### EXERCISE INSTRUCTIONS
Everything in the records should be repeated exactly.

══ DATA TO EXAMINE ══

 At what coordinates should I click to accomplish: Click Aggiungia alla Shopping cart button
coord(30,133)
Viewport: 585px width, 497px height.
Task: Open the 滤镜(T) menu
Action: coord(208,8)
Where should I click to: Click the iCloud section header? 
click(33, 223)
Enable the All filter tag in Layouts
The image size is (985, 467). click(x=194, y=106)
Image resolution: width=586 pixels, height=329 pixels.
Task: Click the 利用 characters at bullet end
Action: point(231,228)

═══

### ANSWER SPACE
 At what coordinates should I click to accomplish: Click Aggiungia alla Shopping cart button
coord(30,133)
Viewport: 585px width, 497px height.
Task: Open the 滤镜(T) menu
Action: coord(208,8)
Where should I click to: Click the iCloud section header? 
click(33, 223)
Enable the All filter tag in Layouts
The image size is (985, 467). click(x=194, y=106)
Image resolution: width=586 pixels, height=329 pixels.
Task: Click the 利用 characters at bullet end
Action: point(231,228)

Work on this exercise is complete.